Estão sendo usados também informações de cronistas, que são os relatores oficiais a mando da Coroa. Na época, o conhecimento científico era limitado, mas esses dados já contribuíram para identificar que os Omagua viveram nessa região, séculos atrás. E isso explica o motivo de ali ter cerâmica da fase Napo.


João Paulo Cunha em casa tradicional de comunidade assentada em sítio arqueológico São Raimundo do Universo

Por meio dessa pesquisa de doutorado será possível conhecer a história das pessoas que habitaram essa região, séculos antes da chegada dos europeus e suas diversas formas de ocupação no território. “Escolhi a região porque ela sempre foi muito cobiçada pelos colonizadores, que tinham todo um imaginário a partir desses relatos dos cronistas. Acreditava-se em Cidade de Ouro, Cidade da Canela, mas ninguém ainda sabia concretamente o que existia por lá, sendo especulações. Então, na minha pesquisa, estou incluindo as crônicas dos séculos XVI ao XVIII, que relatam a existência ali de grandes civilizações, que eles moravam em ilhas, plantavam e tinham uma organização social, por exemplo”, conta João. Os resultados poderão confirmar e até mesmo ampliar as informações desses antigos cronistas.

Imagens geradas por João Paulo Cunha, doutorando do Museu Nacional/UFRJ

Foram sobrevoadas com drone diferentes comunidades com diversos sítios arqueológicos. João Paulo informa que seu foco é explorar as Geociências e insumos cartográficos, usando material de acesso completamente livre, incluindo o software, para favorecer a difusão de conhecimentos.

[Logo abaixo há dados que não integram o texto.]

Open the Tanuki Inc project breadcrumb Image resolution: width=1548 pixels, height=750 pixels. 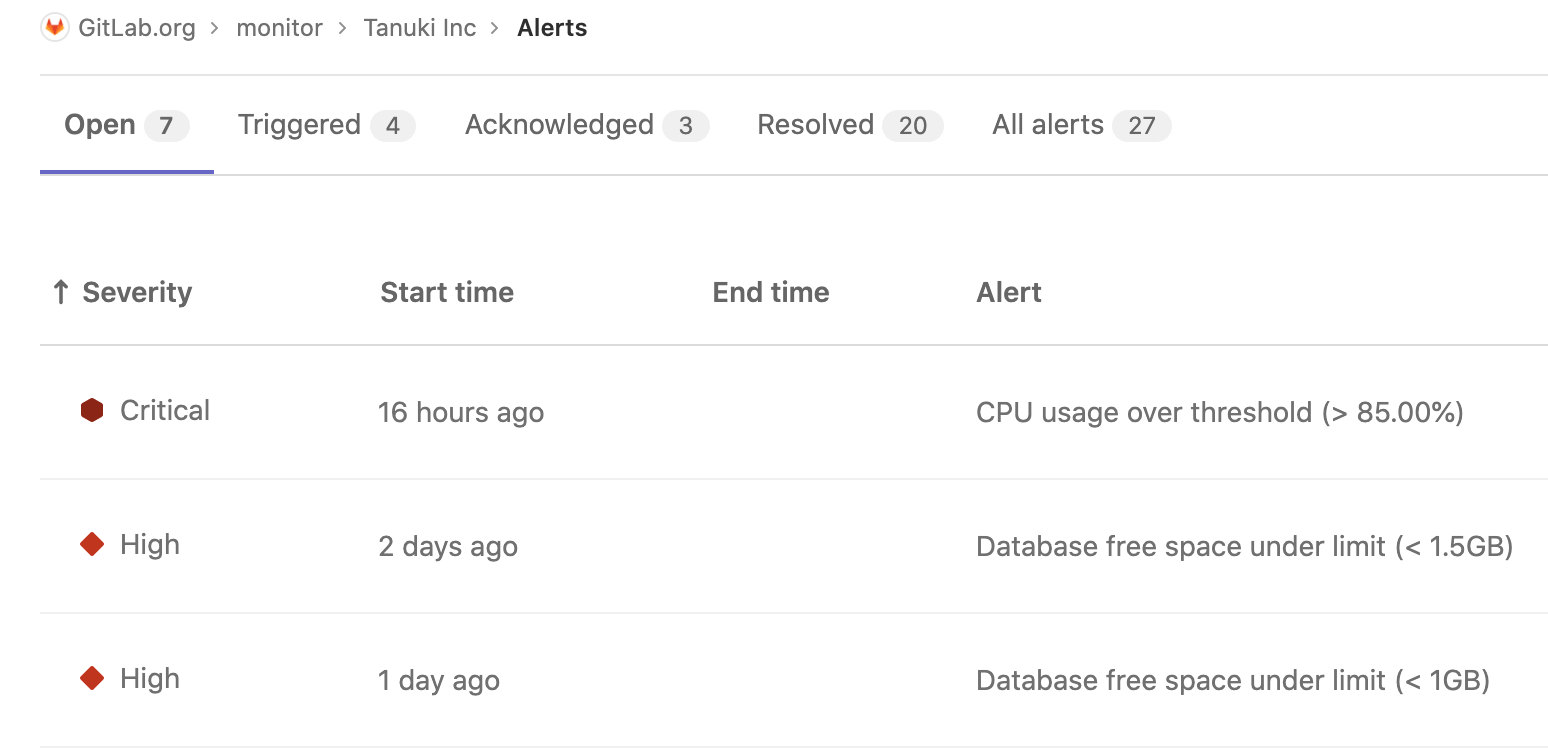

Prospecção arqueológica tradicional no Rio Jandiatuba, em São Paulo de Olivença. Foto: João Paulo Cunha

O trabalho está usando a primeira carta topográfica da região, elaborada pelo padre Samuel Fritz, que morou na região por 40 anos, na virada do século XVII para o XVIII, e era cartógrafo. “Nesse documento, ele apresentou as comunidades da época, e eu vou elaborar uma carta topográfica apresentando os sítios arqueológicos, usando a precisão da tecnologia disponível hoje. Sempre precisamos ter alguns cuidados comparativos, até porque ele mediu em léguas e há algumas incompreensões espaciais sobre o tempo relatado, entre outros detalhes”, destaca João Paulo.